Farmer's Victory After Three-Year Battle

UK - A council was today accused of trying to “criminalise” farmers after farmer David Williams, 52, claimed victory in a three-year battle to win justice.
calendar icon 16 May 2011
clock icon 3 minute read

Mr Williams was due to begin his appeal at Mold Crown Court against two counts of failing to properly dispose of animal carcasses. But instead, trading standards officers from Conwy County Borough Council decided at the eleventh hour not to contest the appeal which means Mr Williams has been cleared of all charges. Two other charges of causing unnecessary suffering to lambs were dropped by the prosecution in October 2009.

However, Mr Williams’ joy at finally gaining justice was tempered by the death of his father Douglas Williams in March this year aged 84 and the fact he did not live to see his son’s victory.

Speaking outside court today, the family’s solicitor and farming specialist David Kirwan, of law firm Kirwans, said: “This is one of the worst abuses of the law I have seen by a council against a respected, hard-working and award-winning farming family”.

“What makes it worse is that Douglas Williams did not live to see his son exonerated of all charges and the family is in no doubt that the stress of the last three years did not do his health the slightest bit of good”.
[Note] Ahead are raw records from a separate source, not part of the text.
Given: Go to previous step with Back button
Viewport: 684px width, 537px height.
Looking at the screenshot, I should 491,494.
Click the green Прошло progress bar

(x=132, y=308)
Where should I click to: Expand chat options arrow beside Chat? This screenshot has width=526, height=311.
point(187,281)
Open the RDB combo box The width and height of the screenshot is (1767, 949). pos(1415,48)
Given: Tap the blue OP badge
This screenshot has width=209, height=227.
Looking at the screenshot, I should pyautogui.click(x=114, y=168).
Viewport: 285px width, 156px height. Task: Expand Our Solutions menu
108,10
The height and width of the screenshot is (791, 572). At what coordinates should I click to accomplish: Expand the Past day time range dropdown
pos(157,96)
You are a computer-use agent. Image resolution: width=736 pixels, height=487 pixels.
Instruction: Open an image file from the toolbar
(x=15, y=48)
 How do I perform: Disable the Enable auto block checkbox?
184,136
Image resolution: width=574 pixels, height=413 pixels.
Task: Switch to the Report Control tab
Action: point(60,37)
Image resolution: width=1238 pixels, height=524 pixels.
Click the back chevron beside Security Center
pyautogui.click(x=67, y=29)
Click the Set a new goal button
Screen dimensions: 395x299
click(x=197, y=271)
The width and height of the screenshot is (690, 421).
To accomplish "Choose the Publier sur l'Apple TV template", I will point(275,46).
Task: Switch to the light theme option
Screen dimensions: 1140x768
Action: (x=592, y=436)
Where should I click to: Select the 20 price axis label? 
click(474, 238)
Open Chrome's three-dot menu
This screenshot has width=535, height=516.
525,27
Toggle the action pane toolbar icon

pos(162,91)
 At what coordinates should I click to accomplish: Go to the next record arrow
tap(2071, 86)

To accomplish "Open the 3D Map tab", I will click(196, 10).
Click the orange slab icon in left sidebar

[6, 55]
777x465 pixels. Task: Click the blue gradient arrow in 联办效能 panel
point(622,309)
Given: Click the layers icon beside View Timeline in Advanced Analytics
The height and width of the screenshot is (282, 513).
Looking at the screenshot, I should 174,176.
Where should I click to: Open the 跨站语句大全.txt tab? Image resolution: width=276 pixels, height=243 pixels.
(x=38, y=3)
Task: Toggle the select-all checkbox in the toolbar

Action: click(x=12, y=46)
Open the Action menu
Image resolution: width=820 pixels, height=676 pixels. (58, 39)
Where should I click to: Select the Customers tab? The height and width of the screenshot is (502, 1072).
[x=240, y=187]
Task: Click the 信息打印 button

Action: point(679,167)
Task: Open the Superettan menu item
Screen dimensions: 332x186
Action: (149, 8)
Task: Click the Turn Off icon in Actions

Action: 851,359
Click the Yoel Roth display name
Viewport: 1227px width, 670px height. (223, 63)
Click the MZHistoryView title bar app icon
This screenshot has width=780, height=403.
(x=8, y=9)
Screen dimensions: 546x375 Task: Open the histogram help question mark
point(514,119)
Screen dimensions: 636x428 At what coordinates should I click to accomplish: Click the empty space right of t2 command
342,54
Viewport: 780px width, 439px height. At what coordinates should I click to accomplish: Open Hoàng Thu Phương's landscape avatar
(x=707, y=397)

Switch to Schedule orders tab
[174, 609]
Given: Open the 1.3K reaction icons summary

“Councils like Conwy seem hell-bent on criminalising the hard-working farming community of North Wales. There was never any justification for bringing this case against Mr Williams and it is a scandal that it has been allowed to drag on as long as it has”.

“The cost to the taxpayer alone will be in excess of £50,000” and the Williams family themselves have also spent a considerable sum of money paying legal fees to fight this vindictive and totally unnecessary prosecution”.

Mr Kirwan continued to discuss how the Williams family were not the only ones, the Kirwan law firm are also representing other farmers across Wales and England in simmilar situations.

The Williams’, who regularly win best prizes at auction, have almost 6,000 sheep and 450 cattle, all of which were inspected by DEFRA, with only two giving any cause for concern. The farm’s standard of husbandry is said to be in the top five per cent of Welsh sheep producers.

Yet, despite all of this information, Conwy trading standards remained intent on bringing the prosecution against Mr Williams, whose children also now work on the farm making them a four-generation farming family.

Mr Kirwan added: “This farming family has lived in fear for almost three years of the potentially catastrophic impact these groundless allegations could have not only on their financial well-being, but just as seriously on their reputation as sheep farmers".

“It is dreadful that farmers are being criminalised and tarred with the same brush as murderers and rapists. The case against Mr Williams could and should have been resolved without ever coming to court, but this is something the over zealous officials at Conwy Council were sadly never willing to consider".

“Justice has been done today – it is just a shame that it has taken almost three years of stress, heartache, tens of thousands of pounds in unnecessary legal costs and, most tragically of all, the death of Mr Williams’ father, to bring about the only sensible outcome”.